• **Directions**:
Your response must be made up of each line in the data below that contains the string "agent".

*** Dataset excerpts ***

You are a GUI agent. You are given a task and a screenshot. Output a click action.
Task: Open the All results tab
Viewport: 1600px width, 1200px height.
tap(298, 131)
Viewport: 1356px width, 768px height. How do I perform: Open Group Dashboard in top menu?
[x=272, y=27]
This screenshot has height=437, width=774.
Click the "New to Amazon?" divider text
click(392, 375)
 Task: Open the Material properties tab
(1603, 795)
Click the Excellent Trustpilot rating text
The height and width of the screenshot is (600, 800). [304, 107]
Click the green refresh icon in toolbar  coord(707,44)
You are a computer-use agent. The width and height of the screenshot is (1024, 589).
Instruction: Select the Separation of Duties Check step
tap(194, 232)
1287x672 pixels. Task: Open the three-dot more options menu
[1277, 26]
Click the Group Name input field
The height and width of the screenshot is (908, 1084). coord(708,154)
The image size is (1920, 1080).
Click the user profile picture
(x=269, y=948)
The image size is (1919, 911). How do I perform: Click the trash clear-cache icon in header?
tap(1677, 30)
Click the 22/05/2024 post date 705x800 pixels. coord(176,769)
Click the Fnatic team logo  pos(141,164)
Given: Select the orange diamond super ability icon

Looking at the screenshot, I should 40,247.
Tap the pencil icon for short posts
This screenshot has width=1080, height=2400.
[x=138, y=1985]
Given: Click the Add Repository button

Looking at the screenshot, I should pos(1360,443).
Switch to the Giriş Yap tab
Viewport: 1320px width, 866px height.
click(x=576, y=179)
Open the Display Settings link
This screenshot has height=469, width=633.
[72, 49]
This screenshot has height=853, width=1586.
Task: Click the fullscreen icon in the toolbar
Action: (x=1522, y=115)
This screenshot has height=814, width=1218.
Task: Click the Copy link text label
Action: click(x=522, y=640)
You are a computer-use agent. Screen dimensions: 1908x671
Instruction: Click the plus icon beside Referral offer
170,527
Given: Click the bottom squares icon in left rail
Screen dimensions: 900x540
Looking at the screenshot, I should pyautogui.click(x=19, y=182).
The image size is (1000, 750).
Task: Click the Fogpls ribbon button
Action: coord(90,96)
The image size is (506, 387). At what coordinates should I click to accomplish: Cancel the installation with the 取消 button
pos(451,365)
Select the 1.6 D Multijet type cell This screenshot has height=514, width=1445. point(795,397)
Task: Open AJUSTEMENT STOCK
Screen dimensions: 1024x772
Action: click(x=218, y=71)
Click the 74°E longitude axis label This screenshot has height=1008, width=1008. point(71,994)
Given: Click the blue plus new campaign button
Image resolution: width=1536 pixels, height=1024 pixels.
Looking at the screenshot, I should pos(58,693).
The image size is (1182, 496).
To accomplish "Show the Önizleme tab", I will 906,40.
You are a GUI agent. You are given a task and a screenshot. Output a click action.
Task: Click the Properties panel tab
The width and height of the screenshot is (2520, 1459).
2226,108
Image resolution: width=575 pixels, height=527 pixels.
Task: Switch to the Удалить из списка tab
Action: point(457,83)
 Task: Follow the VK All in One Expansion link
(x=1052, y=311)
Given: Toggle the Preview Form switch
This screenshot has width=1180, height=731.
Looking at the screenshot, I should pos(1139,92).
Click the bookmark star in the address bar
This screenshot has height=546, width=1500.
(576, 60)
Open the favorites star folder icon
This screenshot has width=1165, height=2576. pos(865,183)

*** End of Dataset excerpts ***

• **Task result**:
You are a GUI agent. You are given a task and a screenshot. Output a click action.
You are a computer-use agent. The width and height of the screenshot is (1024, 589).
You are a computer-use agent. Screen dimensions: 1908x671
You are a GUI agent. You are given a task and a screenshot. Output a click action.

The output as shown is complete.